Sergi García
- García with Río Breogán in 2023

Basket Zaragoza
- Position: Point guard
- League: Liga ACB

Personal information
- Born: 17 February 1997 (age 29) Palma de Mallorca, Spain
- Listed height: 1.93 m (6 ft 4 in)
- Listed weight: 82 kg (181 lb)

Career information
- Playing career: 2013–present

Career history
- 2013–2017: CAI Zaragoza
- 2013–2016: →El Olivar
- 2017–2019: Valencia Basket
- 2019: →Rasta Vechta
- 2019–2020: Kirolbet Baskonia
- 2020–2022: Andorra
- 2022: Gran Canaria
- 2022–2024: Río Breogán
- 2024–2025: Granada
- 2025: San Pablo Burgos
- 2025–2026: Estudiantes
- 2026–present: Zaragoza

Career highlights
- EuroCup champion (2019); Liga ACB champion (2020); Spain Cup champion (2026);

= Sergi García (basketball) =

Spanish basketball player

Sergi García Calvo (born 17 February 1997) is a Spanish professional basketball player for Casademont Zaragoza of the Spanish Liga ACB.

== Professional career ==
A product of Centre de Tecnificació Esportiva Illes Balears, García moved to CAI Zaragoza of the Spanish top flight Liga ACB in 2013. Until 2016, he also saw action for Zaragoza’s affiliate El Olivar.

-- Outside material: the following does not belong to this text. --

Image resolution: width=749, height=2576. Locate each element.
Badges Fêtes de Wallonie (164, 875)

In 2013, García was named Most Valuable Player of the Jordan Brand Classic Camp in Barcelona.

During the 2017–18 ACB season, Valencia Basket paid off García's contract's rescission clause and subsequently signed him under a four-year contract, including the ongoing season. On 24 July 2019 Valencia Basket loaned him to Rasta Vechta for the 2019–20 season. However, on 5 December 2019 he terminated his contract for signing with EuroLeague team Baskonia. Garcia signed with MoraBanc Andorra of the Liga ACB on 20 July 2020.

On 14 December 2021 Garcia signed a two-month contract with Gran Canaria of the Liga ACB. Gran Canaria announced on 18 February 2022 that they do not extent the contract.

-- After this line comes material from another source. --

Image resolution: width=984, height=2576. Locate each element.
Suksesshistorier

On 10 June 2022 he signed with Río Breogán of the Spanish Liga ACB.

On July 3, 2024, he signed with Covirán Granada of the Liga ACB.

On October 2, 2025, he signed a 2-months contract with San Pablo Burgos of the Spanish Liga ACB.

After a season with Estudiantes in Primera FEB, García returned to Zaragoza of the Liga ACB on July 5, 2026.

===National team===
He represented the Spanish national under-16 team at the 2012 and 2013 European Championships, winning the gold medal at the second one. In 2014, he helped the under-17 squad to reach the semifinals at the World Championships.

In 2015, García attended to the under-18 European Championships as well as the under-19 World Championships. He was also a member of the under-20 gold-winning squad at the under-20 European Championship.

In November 2017, García was called up with the national team for playing the two first matches of the 2019 World Cup qualifiers. After not playing the first match, he made his debut in Burgos at the win against Slovenia by 92–84.